───── TASK DATA ─────
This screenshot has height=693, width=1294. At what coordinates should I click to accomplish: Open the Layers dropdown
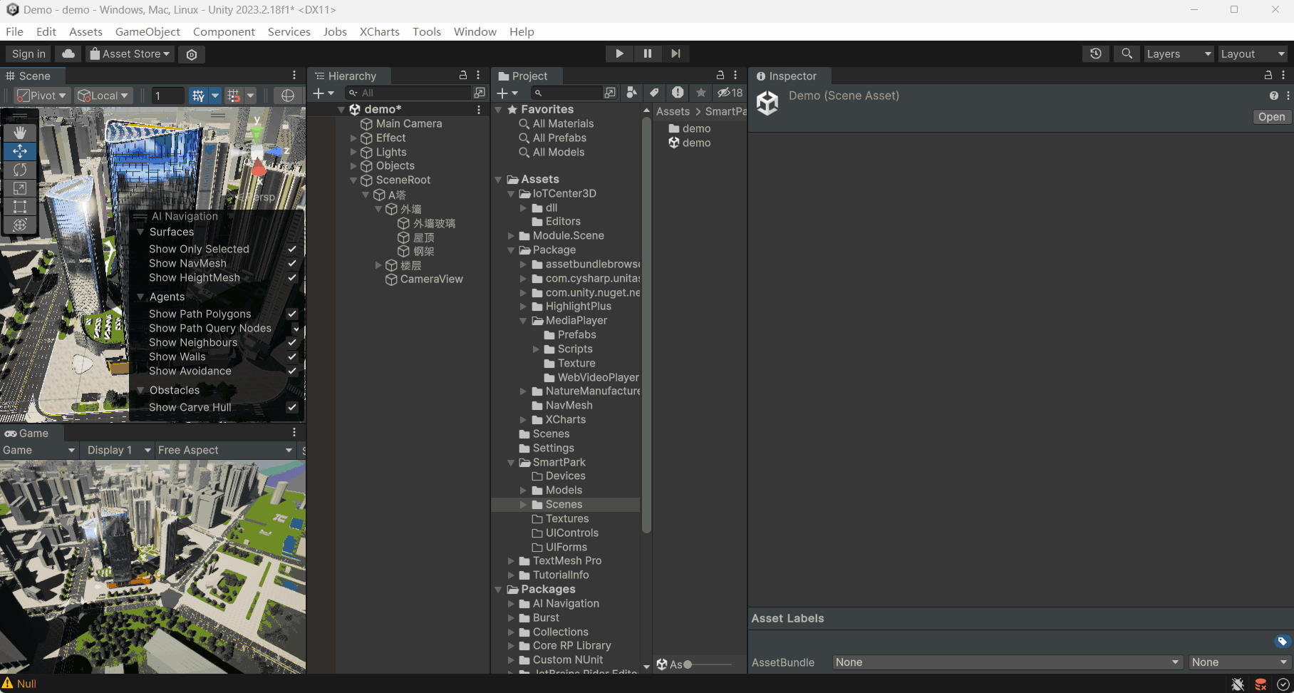point(1178,54)
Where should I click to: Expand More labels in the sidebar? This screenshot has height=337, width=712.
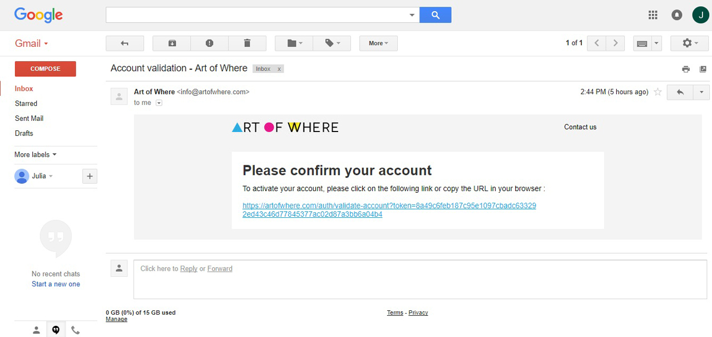point(36,155)
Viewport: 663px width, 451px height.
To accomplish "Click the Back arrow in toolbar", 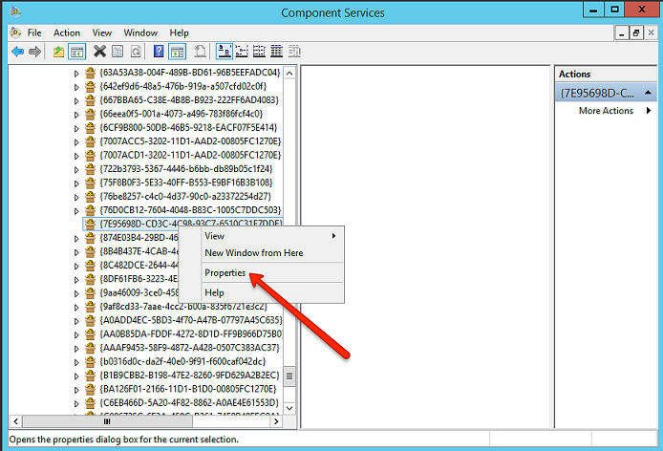I will (17, 51).
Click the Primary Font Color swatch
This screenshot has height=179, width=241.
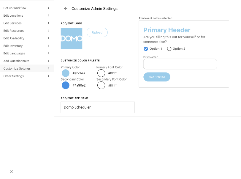tap(101, 73)
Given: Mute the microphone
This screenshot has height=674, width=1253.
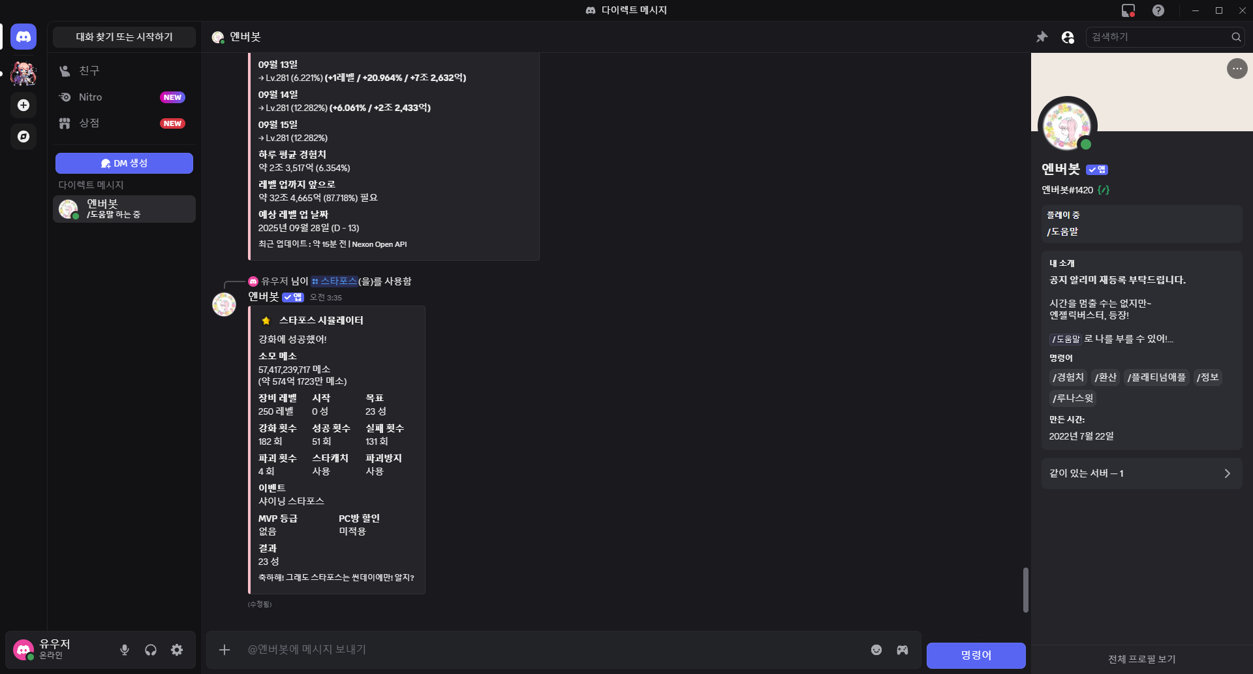Looking at the screenshot, I should click(x=125, y=650).
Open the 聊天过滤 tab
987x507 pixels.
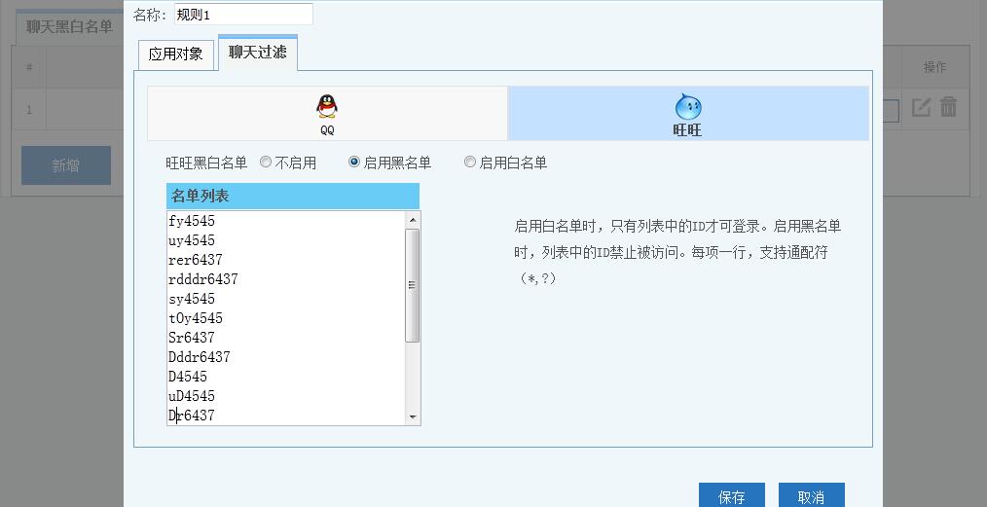[258, 53]
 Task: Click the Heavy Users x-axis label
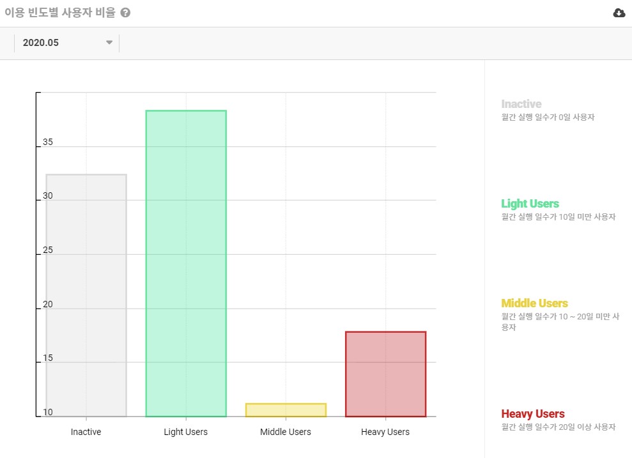[x=385, y=432]
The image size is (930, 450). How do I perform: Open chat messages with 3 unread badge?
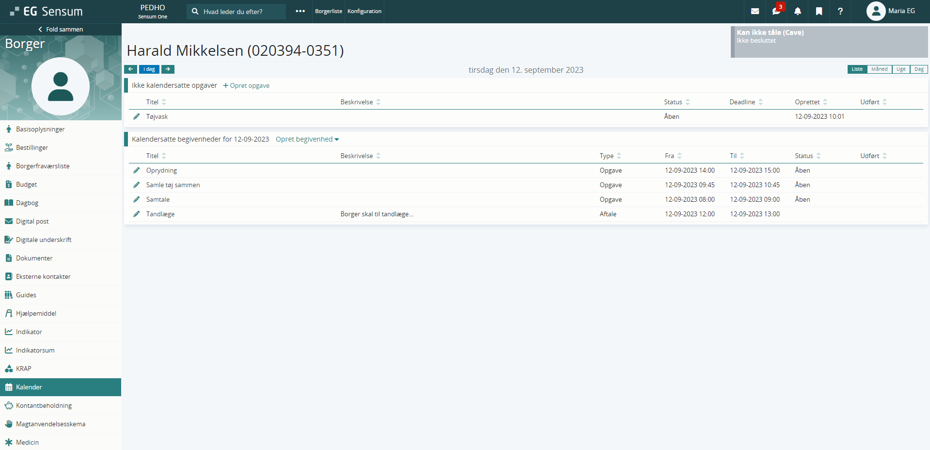pos(776,11)
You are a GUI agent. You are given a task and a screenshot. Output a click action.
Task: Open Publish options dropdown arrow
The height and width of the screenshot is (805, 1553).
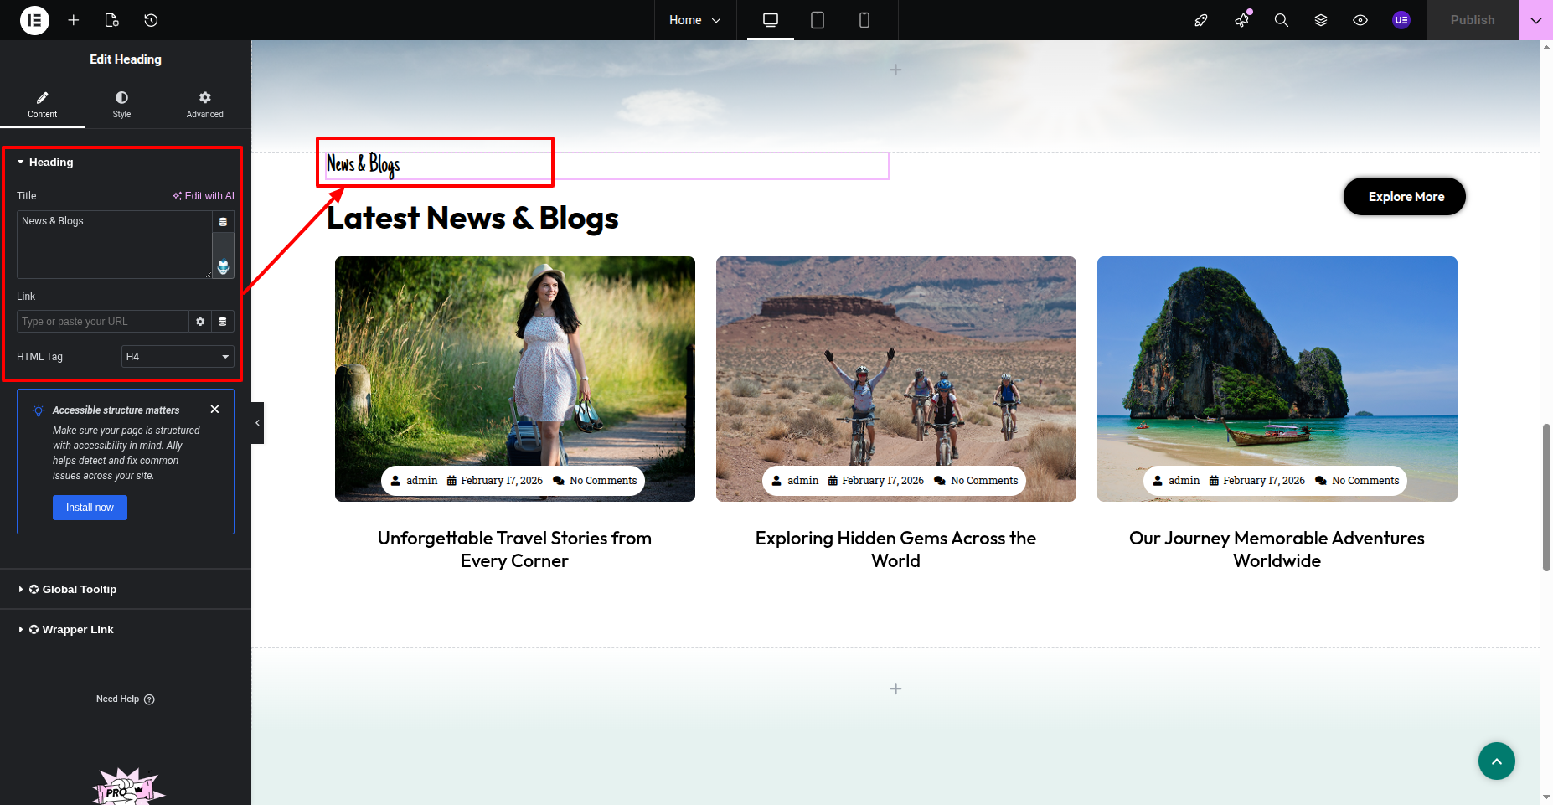click(1535, 20)
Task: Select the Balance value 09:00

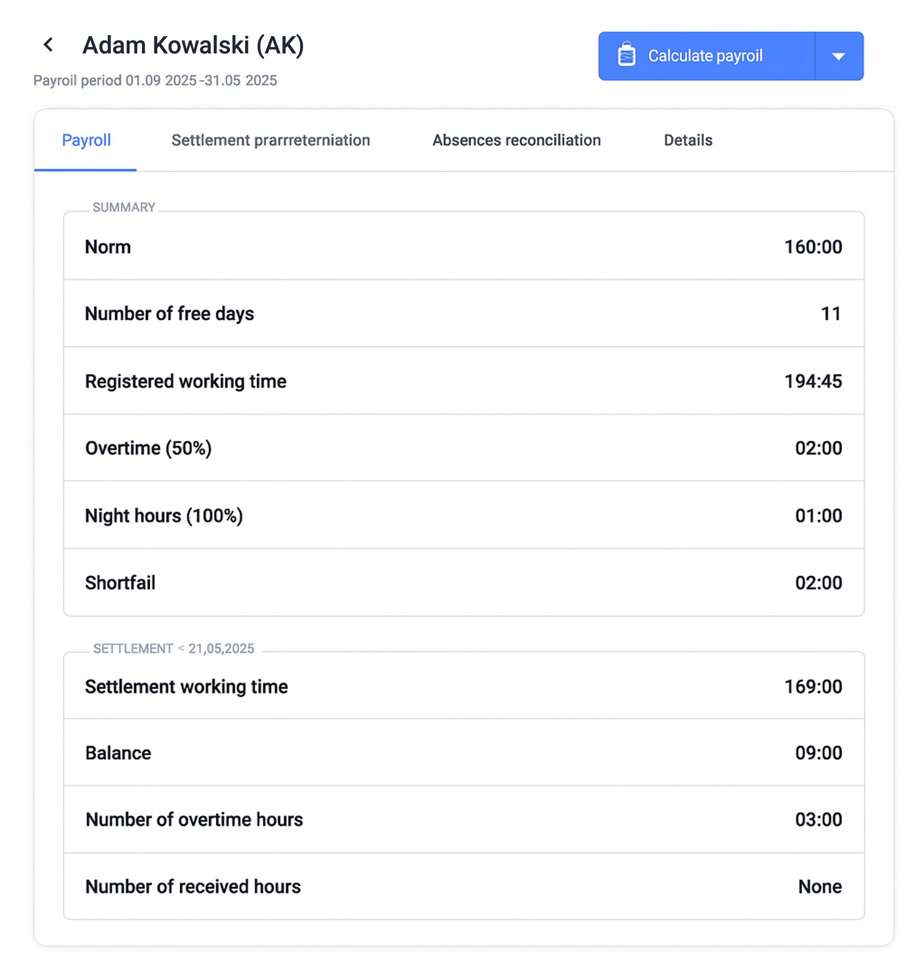Action: (818, 753)
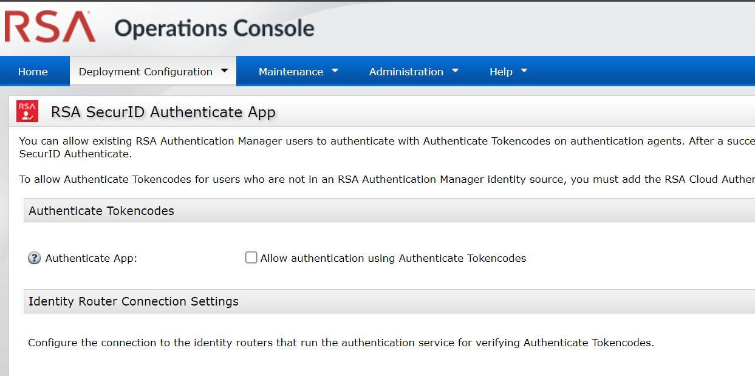Enable the Allow authentication using Authenticate Tokencodes checkbox
This screenshot has width=755, height=376.
tap(251, 258)
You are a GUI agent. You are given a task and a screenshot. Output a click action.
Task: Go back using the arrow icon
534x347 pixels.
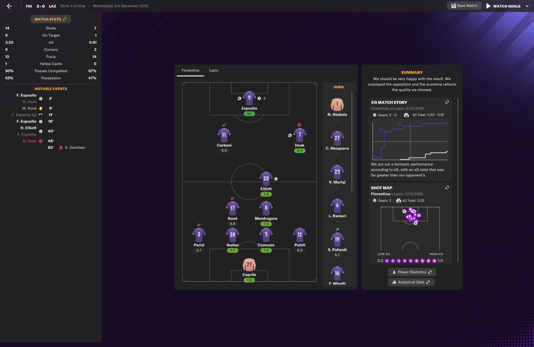(x=9, y=6)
─────
WHAT YOU ARE ASKED TO DO:
Only the lines from the one with "The image size" through the final line of the entries belong in the answer, set down exactly, with both ends included and no pictures.

RESULT OF THE EXERCISE:
The image size is (930, 450). How do I perform: Open chat messages with 3 unread badge?
pos(776,11)
You are a GUI agent. You are given a task and a screenshot. Output a click action.
Task: Open Publish options dropdown arrow
The height and width of the screenshot is (805, 1553).
click(1535, 20)
Task: Select the Balance value 09:00

Action: (818, 753)
Enable the Allow authentication using Authenticate Tokencodes checkbox
This screenshot has width=755, height=376.
tap(251, 258)
You are a GUI agent. You are given a task and a screenshot. Output a click action.
Task: Go back using the arrow icon
534x347 pixels.
(x=9, y=6)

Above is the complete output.